Carbon monoxide binding studies of engineered cytochrome P-450ds: effects of mutations at putative distal sites in the presence of polycyclic hydrocarbons

Abstract

The kinetic parameters of CO binding to genetically engineered cytochrome P-450d (P-450d) and two putative distal mutants, Glu318Asp and Thr322Ala, have been evaluated in the presence and absence of polycyclic hydrocarbons. The dissociation constant (Kd) of CO from wild-type P-450d was decreased by half (from 1.8 microM to approximately 0.9 microM) in the presence of phenanthrene or anthracene but was increased to 11 microM in the presence of 1,2:3,4-dibenzanthracene or 7,8-benzoflavone.
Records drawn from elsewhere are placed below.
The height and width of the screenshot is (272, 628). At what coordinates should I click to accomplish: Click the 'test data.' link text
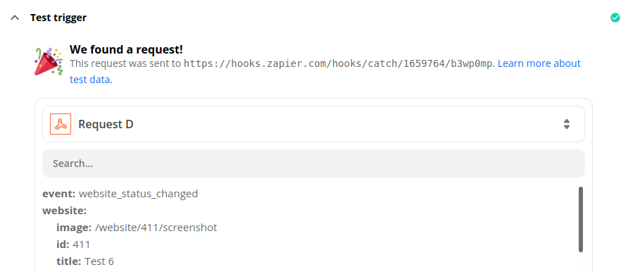pos(91,80)
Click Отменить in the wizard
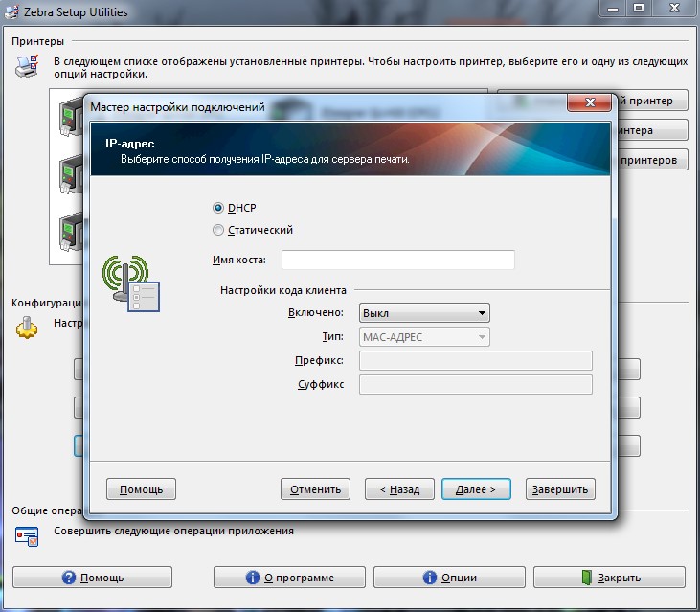Viewport: 700px width, 612px height. tap(316, 489)
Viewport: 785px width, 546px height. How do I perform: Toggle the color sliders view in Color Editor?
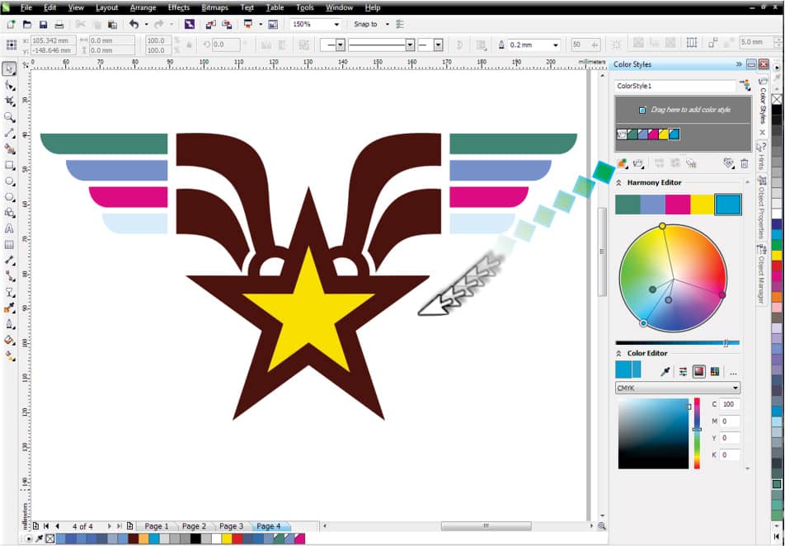[683, 372]
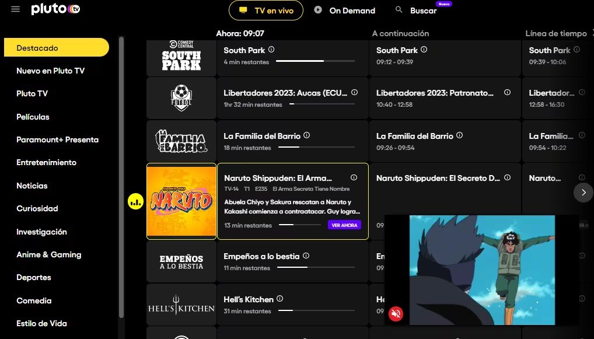Click the Pluto TV logo
This screenshot has height=339, width=594.
coord(55,9)
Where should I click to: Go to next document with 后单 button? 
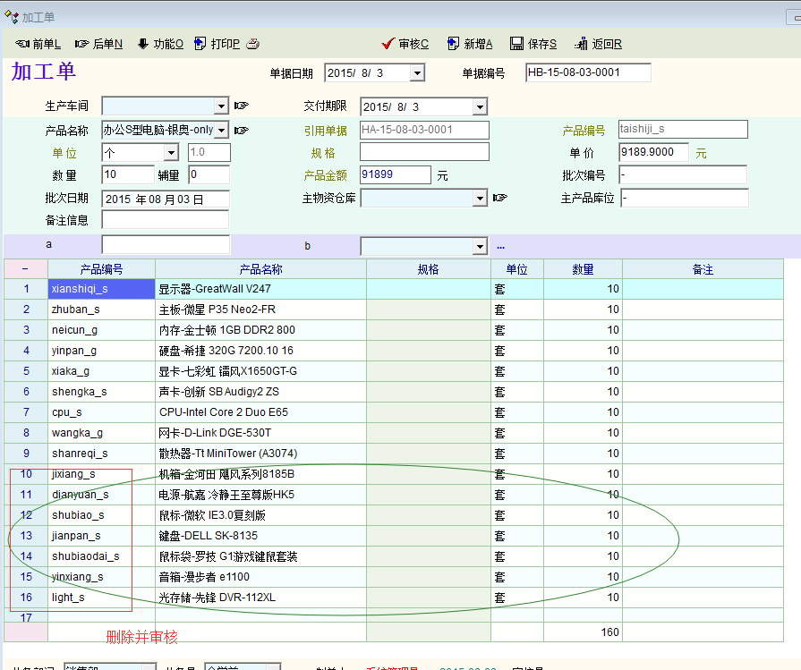98,44
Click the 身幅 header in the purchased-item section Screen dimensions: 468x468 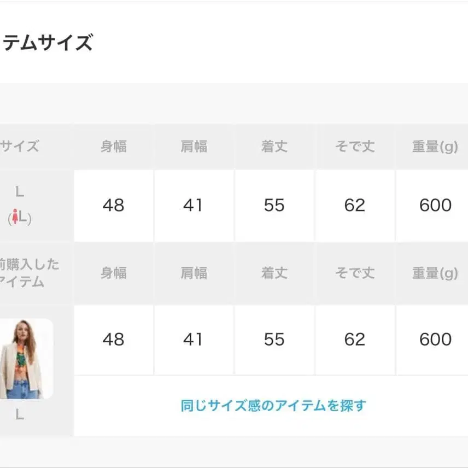pyautogui.click(x=114, y=273)
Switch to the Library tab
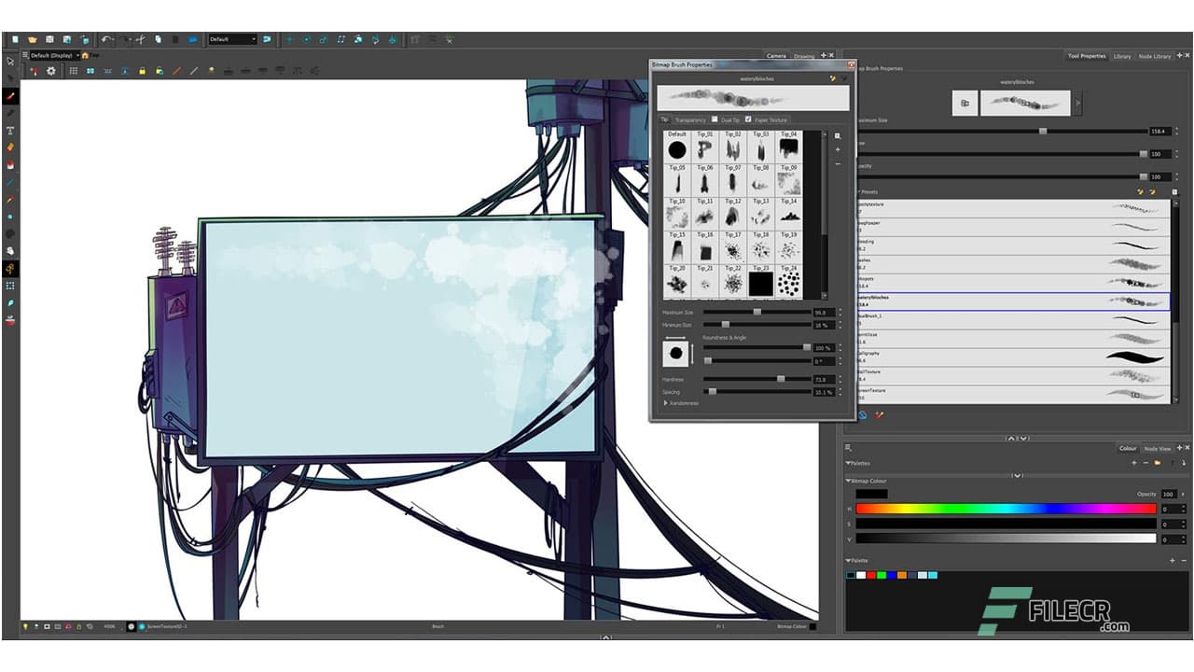1194x672 pixels. tap(1121, 56)
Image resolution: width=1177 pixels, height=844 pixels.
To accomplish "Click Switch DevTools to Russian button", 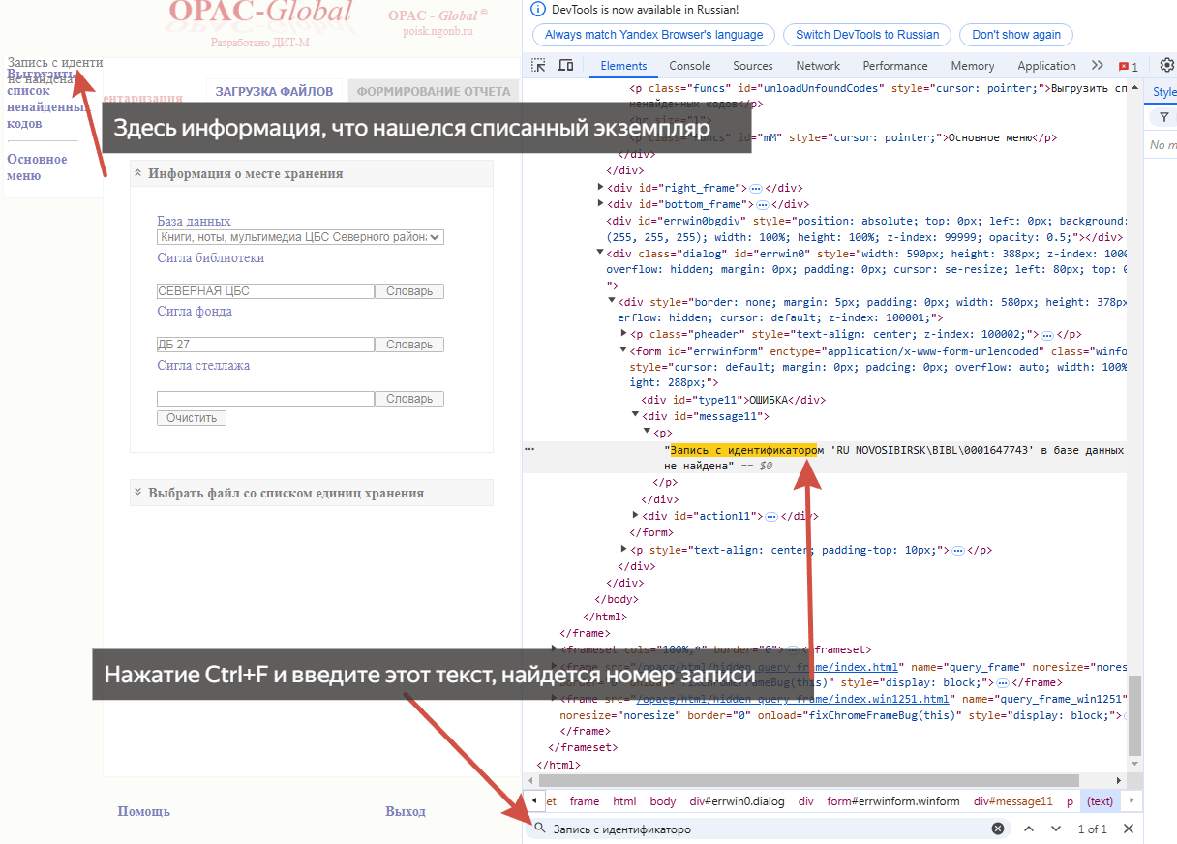I will (866, 35).
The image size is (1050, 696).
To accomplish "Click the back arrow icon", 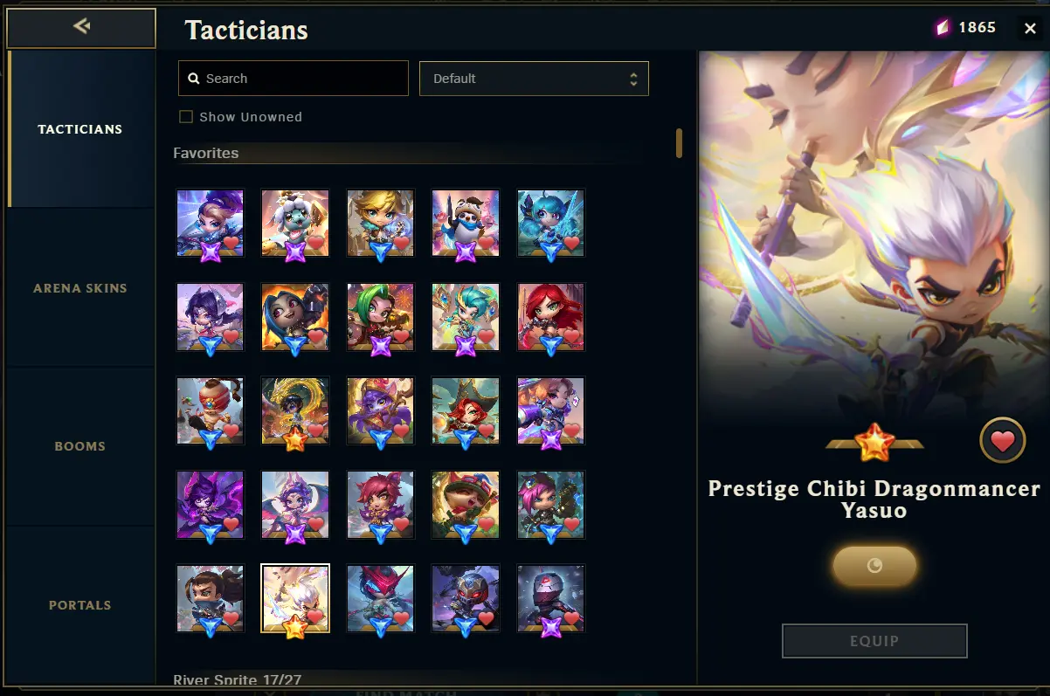I will [82, 26].
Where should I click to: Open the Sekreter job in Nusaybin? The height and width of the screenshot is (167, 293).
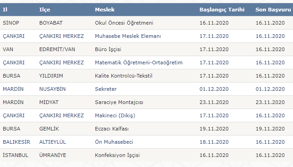tap(106, 89)
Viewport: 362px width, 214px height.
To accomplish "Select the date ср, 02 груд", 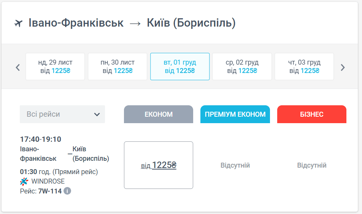I will [x=242, y=67].
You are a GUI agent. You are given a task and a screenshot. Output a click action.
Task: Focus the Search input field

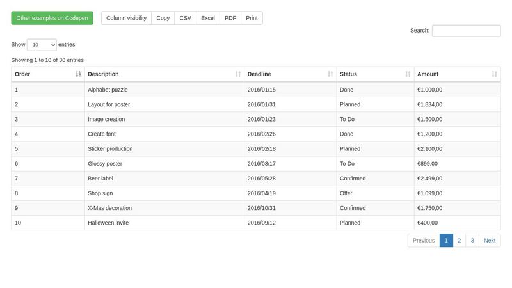pyautogui.click(x=466, y=31)
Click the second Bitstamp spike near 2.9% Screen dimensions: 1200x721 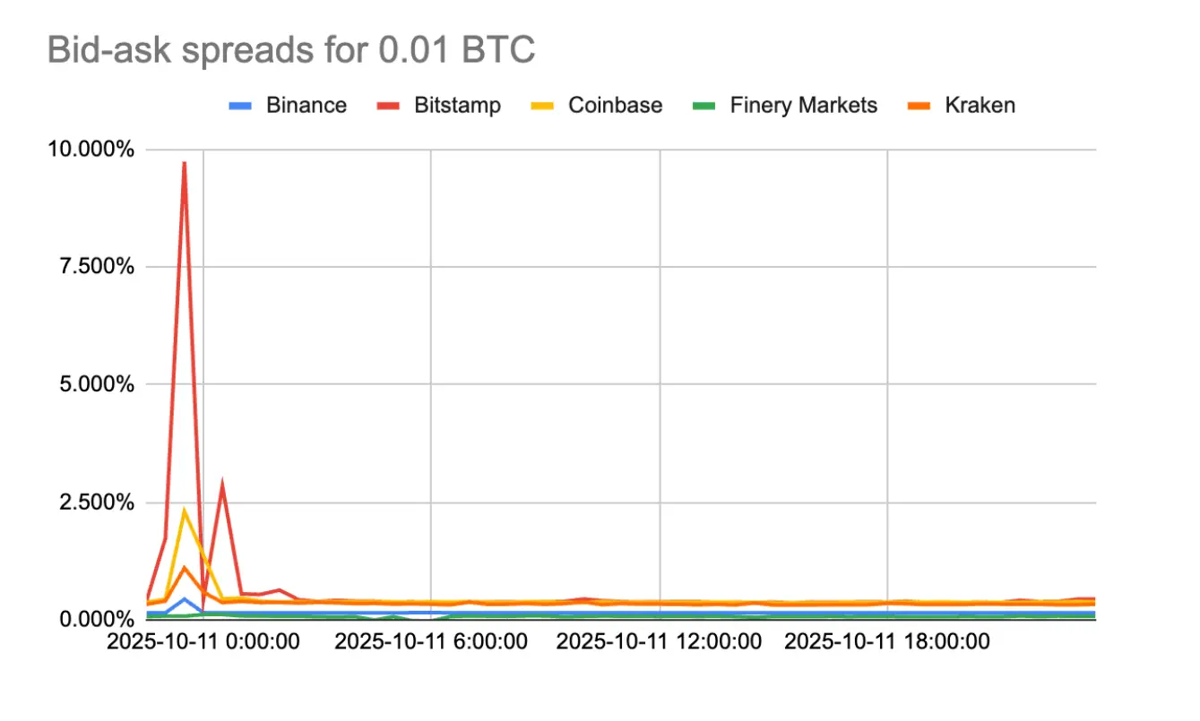click(x=221, y=484)
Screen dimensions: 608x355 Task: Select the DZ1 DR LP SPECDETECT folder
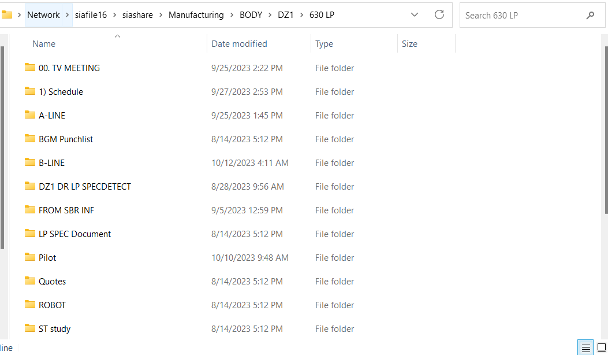pos(84,186)
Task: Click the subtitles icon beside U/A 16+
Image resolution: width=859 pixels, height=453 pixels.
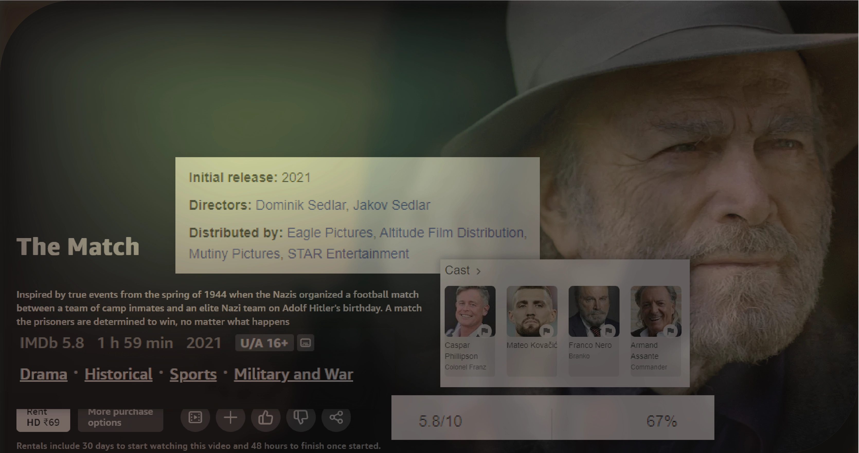Action: pyautogui.click(x=305, y=343)
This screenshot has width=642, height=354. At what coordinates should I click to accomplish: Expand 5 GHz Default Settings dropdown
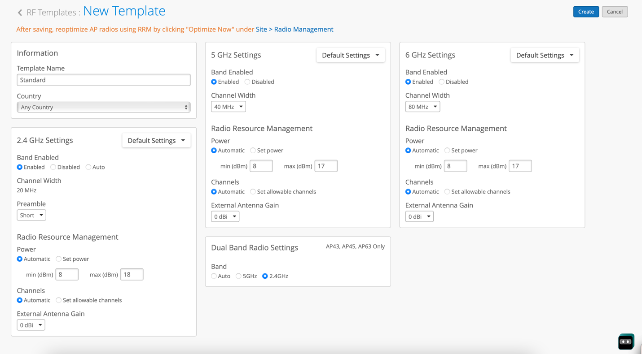click(350, 55)
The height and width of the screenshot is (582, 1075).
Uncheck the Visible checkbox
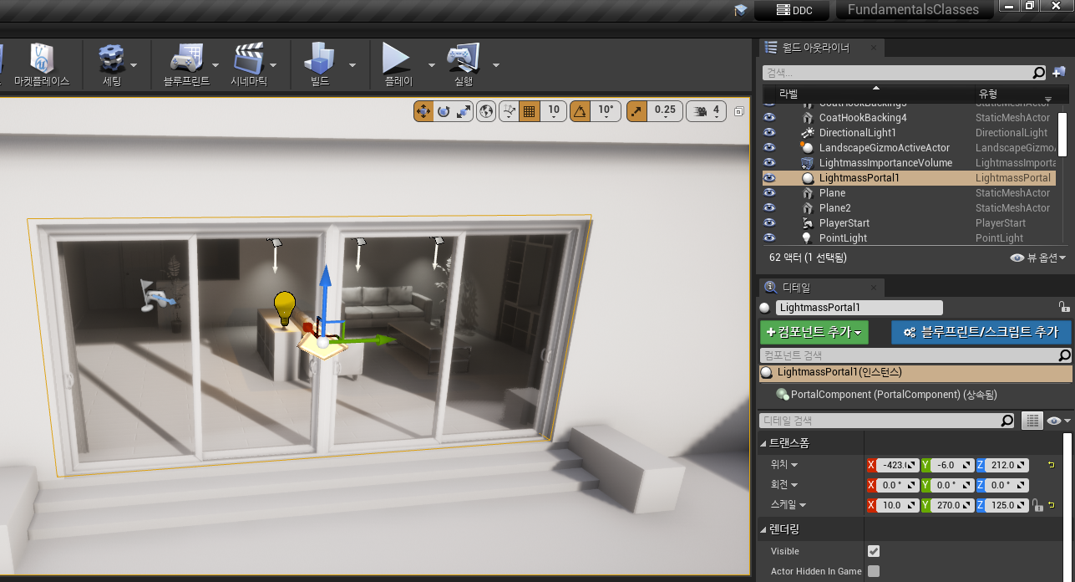(874, 551)
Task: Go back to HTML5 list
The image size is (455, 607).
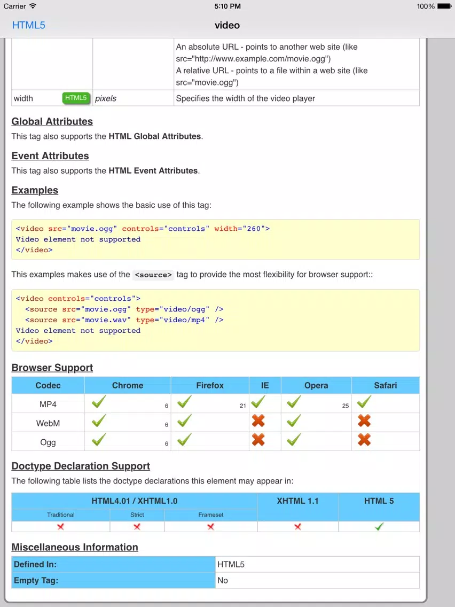Action: coord(29,25)
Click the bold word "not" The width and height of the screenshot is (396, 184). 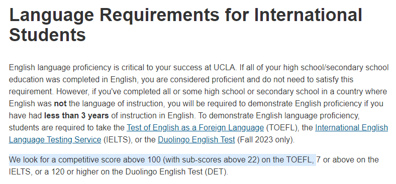60,104
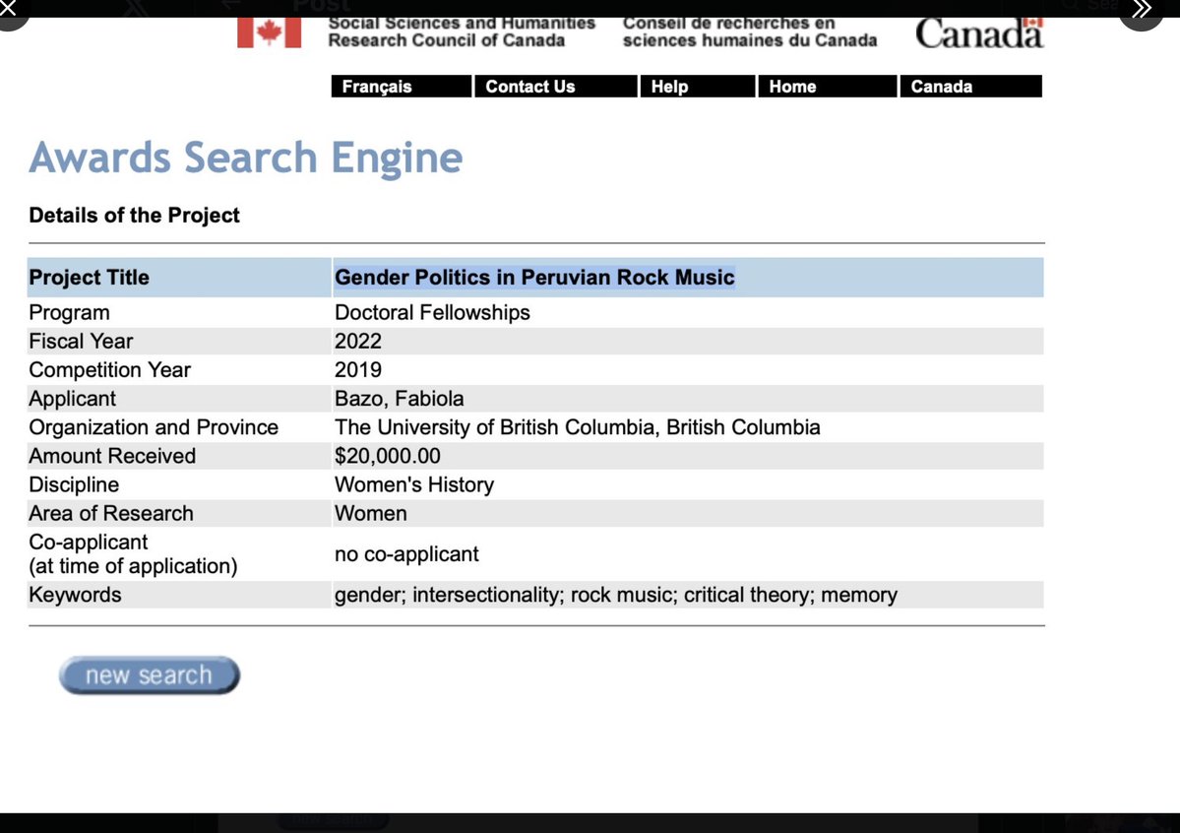Select the highlighted project title text
This screenshot has height=833, width=1180.
tap(534, 278)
These changed Kd values were not altered markedly by mutations at the putative distal site. In contrast, the recombination rate constants (kon) of CO to the Glu318Asp mutant in the presence of phenanthrene (15.5 X 10(5) M-1 s-1) and 7,8-benzoflavone (0.75 X 10(5) M-1 s-1) were much larger than those for the wild type. Similar but smaller increases of the kon values were observed for the Thr322Ala mutant. It was suggested that phenanthrene and anthracene distort the Fe-C-O bond and/or affect the access of CO to wild-type P-450d in an opposite way from 1,2:3,4-dibenzanthracene and 7,8-benzoflavone. Glu318 and Thr322 may be located so close to a CO binding channel in ferrous P-450d that mutations of these residues can open the sterically hindered CO channel caused by the hydrocarbons.